*** Opening SELECTED EXCERPT ***

Katie was diagnosed at age three with pervasive developmental disorder, a subtype of autism. She is high functioning—meaning she talks, has few autistic traits, and can do almost everything a non-autistic person can. On the other end of the spectrum are low-functioning individuals who are often nonverbal and neurologically impaired. Each autistic individual is quite different from every other.

According to information on the Autism Society of America Web site, autism impacts the brain’s normal development in social interaction and communication skills. Those with autism typically have difficulties in communicating and playing with others and relating to the outside world. They may exhibit repeated body movements, such as rocking, unusual responses to people, attachments to objects, and resistance to changes in routines. They also can experience sensory awareness.

Katie is rather particular about what she eats. No cheap, fast, junk, or low-quality food. No split-pea soup. No raw vegetables. Or meat that’s overcooked. But she enjoys sauerkraut and seafood of all kinds.

She can become overstimulated or overstressed. She doesn’t like to be touched by strangers unexpectedly or without permission. She doesn’t like handshakes.

Though nearsighted, she can see very well in the dark. She sleeps a lot.

*** Closing SELECTED EXCERPT ***
*** Opening RECORDS ***

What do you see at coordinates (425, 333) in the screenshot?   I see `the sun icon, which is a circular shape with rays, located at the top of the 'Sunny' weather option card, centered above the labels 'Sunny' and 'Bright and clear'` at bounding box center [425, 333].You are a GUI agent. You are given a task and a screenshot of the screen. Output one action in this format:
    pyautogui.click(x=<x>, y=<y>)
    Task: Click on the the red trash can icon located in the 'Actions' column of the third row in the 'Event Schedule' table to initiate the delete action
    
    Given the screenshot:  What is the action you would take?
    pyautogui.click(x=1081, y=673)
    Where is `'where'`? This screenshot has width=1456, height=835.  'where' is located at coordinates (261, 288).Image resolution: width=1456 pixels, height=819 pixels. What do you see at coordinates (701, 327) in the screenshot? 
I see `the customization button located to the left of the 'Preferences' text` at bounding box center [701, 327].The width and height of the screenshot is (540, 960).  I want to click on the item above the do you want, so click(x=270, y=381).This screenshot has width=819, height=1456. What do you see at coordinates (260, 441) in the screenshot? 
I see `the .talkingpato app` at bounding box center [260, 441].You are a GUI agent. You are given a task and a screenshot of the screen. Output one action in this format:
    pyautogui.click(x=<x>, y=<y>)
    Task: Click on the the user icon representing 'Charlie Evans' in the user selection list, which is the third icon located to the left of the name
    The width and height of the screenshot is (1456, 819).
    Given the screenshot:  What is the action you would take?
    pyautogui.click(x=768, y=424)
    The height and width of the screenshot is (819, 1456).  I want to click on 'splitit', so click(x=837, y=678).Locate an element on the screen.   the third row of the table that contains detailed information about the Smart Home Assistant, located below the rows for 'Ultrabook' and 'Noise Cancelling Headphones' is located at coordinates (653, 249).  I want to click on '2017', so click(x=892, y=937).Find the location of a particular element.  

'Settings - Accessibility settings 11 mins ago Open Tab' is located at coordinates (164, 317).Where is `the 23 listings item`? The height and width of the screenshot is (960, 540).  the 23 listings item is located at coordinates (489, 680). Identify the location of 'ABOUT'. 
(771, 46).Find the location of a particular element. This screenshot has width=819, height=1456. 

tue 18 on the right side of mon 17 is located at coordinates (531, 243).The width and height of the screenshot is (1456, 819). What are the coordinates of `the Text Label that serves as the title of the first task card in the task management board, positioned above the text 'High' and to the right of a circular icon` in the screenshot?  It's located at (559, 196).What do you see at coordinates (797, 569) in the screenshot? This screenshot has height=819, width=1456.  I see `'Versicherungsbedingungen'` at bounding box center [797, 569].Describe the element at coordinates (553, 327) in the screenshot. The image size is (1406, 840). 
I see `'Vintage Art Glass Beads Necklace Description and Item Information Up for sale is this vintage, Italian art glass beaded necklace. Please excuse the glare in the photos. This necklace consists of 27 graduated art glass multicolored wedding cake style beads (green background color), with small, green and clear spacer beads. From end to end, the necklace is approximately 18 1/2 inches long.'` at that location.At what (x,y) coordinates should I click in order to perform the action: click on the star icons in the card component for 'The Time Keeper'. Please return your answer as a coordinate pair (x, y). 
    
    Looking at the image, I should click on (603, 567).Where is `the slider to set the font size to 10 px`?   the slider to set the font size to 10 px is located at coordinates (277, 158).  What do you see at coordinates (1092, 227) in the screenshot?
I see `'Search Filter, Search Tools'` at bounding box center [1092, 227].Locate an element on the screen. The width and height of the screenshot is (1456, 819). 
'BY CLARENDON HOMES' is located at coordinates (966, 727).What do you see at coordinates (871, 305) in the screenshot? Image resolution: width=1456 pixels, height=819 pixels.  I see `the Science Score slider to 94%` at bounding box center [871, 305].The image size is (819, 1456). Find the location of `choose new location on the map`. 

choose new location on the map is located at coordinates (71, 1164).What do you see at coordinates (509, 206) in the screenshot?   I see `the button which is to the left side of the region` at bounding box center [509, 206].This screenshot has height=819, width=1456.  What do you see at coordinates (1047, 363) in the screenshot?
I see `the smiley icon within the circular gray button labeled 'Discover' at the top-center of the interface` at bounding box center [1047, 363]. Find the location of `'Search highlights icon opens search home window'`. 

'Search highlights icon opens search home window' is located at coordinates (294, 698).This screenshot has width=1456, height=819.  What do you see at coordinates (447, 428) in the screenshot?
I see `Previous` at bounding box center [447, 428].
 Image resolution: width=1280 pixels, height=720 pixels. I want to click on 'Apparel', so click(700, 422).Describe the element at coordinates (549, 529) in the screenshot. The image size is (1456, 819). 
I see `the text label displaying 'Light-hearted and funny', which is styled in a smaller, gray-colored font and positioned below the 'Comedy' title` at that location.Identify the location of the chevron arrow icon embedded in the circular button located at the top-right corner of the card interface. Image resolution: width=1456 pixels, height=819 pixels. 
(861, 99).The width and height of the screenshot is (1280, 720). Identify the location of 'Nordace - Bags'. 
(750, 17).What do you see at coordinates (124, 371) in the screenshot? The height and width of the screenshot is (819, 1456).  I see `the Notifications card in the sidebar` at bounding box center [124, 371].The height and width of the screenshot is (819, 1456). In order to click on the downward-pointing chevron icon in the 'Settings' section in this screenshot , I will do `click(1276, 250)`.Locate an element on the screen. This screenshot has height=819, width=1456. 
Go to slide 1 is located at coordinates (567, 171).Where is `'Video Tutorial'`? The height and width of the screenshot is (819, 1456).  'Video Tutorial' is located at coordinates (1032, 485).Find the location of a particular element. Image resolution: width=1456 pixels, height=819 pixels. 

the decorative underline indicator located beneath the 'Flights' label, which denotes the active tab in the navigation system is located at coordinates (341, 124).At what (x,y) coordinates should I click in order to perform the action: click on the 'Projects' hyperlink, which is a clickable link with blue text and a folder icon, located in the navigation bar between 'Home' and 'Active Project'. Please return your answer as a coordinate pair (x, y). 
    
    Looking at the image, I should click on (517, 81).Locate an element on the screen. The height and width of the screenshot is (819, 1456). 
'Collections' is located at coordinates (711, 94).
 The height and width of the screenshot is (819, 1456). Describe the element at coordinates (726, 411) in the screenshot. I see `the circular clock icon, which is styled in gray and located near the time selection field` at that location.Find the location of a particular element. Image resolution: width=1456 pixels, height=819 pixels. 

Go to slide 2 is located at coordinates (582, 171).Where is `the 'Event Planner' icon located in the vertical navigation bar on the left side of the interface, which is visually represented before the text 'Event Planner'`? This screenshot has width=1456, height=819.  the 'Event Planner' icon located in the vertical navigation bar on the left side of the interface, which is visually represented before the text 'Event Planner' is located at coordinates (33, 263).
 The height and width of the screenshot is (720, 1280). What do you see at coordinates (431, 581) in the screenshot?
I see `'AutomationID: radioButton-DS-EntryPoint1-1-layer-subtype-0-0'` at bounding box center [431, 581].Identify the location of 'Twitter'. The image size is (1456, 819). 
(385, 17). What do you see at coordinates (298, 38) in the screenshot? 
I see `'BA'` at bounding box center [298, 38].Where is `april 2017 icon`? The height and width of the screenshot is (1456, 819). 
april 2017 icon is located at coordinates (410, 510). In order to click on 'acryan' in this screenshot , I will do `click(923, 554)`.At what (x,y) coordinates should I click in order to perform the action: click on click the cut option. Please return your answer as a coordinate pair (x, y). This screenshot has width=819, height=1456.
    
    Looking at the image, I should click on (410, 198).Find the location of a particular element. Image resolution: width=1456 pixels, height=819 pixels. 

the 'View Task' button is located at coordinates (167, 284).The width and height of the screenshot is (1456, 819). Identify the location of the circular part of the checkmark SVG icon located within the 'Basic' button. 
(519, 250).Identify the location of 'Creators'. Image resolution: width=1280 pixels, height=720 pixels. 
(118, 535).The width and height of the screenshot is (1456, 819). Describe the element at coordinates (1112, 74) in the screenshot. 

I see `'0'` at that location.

*** Closing RECORDS ***

* SET OF TASKS:
1) Answer these questions using the passage about Katie:
(a) At what age was Katie diagnosed, and with what condition?
(b) According to the Autism Society of America Web site, which areas of the brain's normal development does autism impact?
(c) Which foods does Katie enjoy?
2) Proceed with the passage about Katie, picking up after its final sentence.

* ANSWERS IN ORDER:
1)
(a) She was diagnosed at age three with pervasive developmental disorder, a subtype of autism.
(b) It impacts the brain's normal development in social interaction and communication skills.
(c) She enjoys sauerkraut and seafood of all kinds.

2)
And when Katie is in a new environment, she has to check everything out.

“Like a cat, we sense more,” she says. “I don’t consider this a disability; it’s a hyper-ability.”

Where autism is maladaptive for Katie is in discriminating between different sensory and social cues with the ease and speed of a person without autism. In class, she sometimes tunes out the professor’s dialogue or tunes in to one part to the exclusion of the next piece of information. It takes her a long time to make choices, as from a restaurant menu.

Yet autism gives Katie blessed leave to question why people do or say things in the first place.

“I’ve noticed the peculiarities of how people act, how they follow cultural norms. Most people learn cultural norms and follow them without recognizing them. I notice these norms and choose not to follow some,” she says. “When people ask you how you’re doing, but don’t want or don’t wait to hear an answer if it’s bad, I don’t understand that. Sometimes, I’ll answer truthfully when I want to give the world a piece of my mind.”

But the outspoken Katie is intensely private. It’s one reason she chose to major in German, along with biology, when she came to WSU. Much of what’s associated with the German culture is very similar to how Katie experiences autism. She tends to be formal, orderly, and reserved. She keeps her distance from other people and is more particular about whom she calls a friend—she must be quite close to someone for that.

“We’re not adolescents now”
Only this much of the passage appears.